▸ **YOUR INSTRUCTIONS**: Each entry, in full: reproduce it exactly.

··· PROVIDED INFORMATION ···

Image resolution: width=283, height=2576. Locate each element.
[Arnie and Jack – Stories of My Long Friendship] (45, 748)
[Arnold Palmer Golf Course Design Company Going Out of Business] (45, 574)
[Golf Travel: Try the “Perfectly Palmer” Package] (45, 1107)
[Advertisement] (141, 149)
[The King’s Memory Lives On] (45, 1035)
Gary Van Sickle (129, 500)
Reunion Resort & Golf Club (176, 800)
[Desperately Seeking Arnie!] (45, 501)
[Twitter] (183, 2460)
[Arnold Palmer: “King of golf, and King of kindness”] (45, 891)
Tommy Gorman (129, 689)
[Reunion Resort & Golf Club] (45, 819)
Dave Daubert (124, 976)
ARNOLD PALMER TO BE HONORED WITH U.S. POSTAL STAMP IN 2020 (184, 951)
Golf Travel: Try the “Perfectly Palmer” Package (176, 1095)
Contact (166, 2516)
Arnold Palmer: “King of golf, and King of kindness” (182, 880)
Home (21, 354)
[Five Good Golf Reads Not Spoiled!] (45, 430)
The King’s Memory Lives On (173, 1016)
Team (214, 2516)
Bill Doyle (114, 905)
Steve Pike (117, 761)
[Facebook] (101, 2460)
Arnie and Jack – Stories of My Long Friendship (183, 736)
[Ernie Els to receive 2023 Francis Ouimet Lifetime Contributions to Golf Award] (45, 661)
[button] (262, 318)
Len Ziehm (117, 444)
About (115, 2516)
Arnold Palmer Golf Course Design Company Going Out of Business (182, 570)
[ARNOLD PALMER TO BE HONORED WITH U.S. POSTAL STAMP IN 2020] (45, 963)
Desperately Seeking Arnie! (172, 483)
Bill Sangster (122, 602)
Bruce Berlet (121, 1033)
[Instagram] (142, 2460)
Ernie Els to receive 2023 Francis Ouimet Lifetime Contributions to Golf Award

···

▸ **ANSWER BOX**:
Image resolution: width=283, height=2576. Locate each element.
[Arnie and Jack – Stories of My Long Friendship] (45, 748)
[Arnold Palmer Golf Course Design Company Going Out of Business] (45, 574)
[Golf Travel: Try the “Perfectly Palmer” Package] (45, 1107)
[Advertisement] (141, 149)
[The King’s Memory Lives On] (45, 1035)
Gary Van Sickle (129, 500)
Reunion Resort & Golf Club (176, 800)
[Desperately Seeking Arnie!] (45, 501)
[Twitter] (183, 2460)
[Arnold Palmer: “King of golf, and King of kindness”] (45, 891)
Tommy Gorman (129, 689)
[Reunion Resort & Golf Club] (45, 819)
Dave Daubert (124, 976)
ARNOLD PALMER TO BE HONORED WITH U.S. POSTAL STAMP IN 2020 (184, 951)
Golf Travel: Try the “Perfectly Palmer” Package (176, 1095)
Contact (166, 2516)
Arnold Palmer: “King of golf, and King of kindness” (182, 880)
Home (21, 354)
[Five Good Golf Reads Not Spoiled!] (45, 430)
The King’s Memory Lives On (173, 1016)
Team (214, 2516)
Bill Doyle (114, 905)
Steve Pike (117, 761)
[Facebook] (101, 2460)
Arnie and Jack – Stories of My Long Friendship (183, 736)
[Ernie Els to receive 2023 Francis Ouimet Lifetime Contributions to Golf Award] (45, 661)
[button] (262, 318)
Len Ziehm (117, 444)
About (115, 2516)
Arnold Palmer Golf Course Design Company Going Out of Business (182, 570)
[ARNOLD PALMER TO BE HONORED WITH U.S. POSTAL STAMP IN 2020] (45, 963)
Desperately Seeking Arnie! (172, 483)
Bill Sangster (122, 602)
Bruce Berlet (121, 1033)
[Instagram] (142, 2460)
Ernie Els to receive 2023 Francis Ouimet Lifetime Contributions to Golf Award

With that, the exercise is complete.